:: WHAT YOU WILL DO ::
Find the string "page" in the records and copy each line where it occurs.

┌─ INPUT DATA

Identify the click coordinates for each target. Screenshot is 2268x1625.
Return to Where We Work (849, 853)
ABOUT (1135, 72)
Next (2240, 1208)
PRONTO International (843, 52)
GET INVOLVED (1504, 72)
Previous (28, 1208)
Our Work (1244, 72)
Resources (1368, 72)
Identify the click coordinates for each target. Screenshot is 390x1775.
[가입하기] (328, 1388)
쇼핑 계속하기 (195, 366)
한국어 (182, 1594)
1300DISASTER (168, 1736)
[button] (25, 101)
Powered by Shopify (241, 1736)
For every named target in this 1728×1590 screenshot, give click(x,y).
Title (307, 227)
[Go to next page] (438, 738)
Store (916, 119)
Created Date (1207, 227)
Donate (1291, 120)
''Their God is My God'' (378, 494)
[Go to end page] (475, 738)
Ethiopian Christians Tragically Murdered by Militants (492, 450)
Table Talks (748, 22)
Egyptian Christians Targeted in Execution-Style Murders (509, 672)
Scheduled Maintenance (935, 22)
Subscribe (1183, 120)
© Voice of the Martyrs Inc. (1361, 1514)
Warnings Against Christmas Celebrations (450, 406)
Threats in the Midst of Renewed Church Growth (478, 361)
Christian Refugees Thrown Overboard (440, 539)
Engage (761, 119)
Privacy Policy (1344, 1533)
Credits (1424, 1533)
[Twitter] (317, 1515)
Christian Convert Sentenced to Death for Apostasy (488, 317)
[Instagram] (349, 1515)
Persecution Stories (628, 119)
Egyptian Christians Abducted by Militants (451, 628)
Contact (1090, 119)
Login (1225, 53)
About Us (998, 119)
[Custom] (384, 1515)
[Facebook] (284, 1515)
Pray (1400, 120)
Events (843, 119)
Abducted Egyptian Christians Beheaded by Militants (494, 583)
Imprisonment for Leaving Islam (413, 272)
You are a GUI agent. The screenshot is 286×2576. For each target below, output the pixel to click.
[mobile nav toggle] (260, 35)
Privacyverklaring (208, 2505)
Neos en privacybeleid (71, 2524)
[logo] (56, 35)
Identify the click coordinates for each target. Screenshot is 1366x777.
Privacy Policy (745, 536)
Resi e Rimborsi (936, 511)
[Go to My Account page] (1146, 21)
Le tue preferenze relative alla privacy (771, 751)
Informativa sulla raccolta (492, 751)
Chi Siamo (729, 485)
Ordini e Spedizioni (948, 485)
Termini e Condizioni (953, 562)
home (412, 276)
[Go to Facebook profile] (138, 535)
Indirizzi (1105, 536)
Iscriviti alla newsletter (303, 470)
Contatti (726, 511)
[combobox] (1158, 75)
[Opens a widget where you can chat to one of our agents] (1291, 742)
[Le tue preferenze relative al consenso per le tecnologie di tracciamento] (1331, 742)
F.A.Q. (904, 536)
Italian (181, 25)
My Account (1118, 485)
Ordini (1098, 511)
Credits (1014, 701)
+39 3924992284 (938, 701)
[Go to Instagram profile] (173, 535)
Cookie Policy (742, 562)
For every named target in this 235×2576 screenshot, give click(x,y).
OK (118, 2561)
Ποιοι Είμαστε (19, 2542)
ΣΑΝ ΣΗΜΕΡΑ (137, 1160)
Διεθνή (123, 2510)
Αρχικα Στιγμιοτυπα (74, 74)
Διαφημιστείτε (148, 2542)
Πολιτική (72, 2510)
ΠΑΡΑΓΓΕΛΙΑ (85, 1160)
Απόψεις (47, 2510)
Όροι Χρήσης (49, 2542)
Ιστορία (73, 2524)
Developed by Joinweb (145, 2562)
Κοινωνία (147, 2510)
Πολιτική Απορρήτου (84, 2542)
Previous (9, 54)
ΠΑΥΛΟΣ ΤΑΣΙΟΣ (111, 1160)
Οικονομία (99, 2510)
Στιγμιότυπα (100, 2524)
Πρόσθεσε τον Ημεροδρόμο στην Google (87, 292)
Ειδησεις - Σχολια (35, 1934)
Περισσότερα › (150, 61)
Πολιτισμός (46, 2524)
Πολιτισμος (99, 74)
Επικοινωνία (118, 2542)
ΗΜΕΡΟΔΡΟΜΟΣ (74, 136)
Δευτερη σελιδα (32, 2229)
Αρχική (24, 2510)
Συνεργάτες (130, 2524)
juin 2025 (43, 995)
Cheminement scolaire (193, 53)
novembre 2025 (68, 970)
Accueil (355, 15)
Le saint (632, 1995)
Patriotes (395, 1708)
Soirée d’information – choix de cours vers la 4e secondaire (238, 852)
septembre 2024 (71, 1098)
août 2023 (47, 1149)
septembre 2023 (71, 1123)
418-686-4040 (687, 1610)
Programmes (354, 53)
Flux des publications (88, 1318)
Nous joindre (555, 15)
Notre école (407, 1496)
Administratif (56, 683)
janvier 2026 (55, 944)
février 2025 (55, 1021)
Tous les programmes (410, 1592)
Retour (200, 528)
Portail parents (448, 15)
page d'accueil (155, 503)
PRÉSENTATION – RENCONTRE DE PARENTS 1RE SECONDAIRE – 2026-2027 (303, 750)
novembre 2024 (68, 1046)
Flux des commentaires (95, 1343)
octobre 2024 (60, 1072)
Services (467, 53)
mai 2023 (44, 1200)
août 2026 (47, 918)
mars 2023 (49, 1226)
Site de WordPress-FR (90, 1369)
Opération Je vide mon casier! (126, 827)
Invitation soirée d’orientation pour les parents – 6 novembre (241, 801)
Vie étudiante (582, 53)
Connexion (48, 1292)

└─

:: SOLUTION FOR THIS PROBLEM ::
[Go to next page] (438, 738)
[Go to end page] (475, 738)
[Go to My Account page] (1146, 21)
page d'accueil (155, 503)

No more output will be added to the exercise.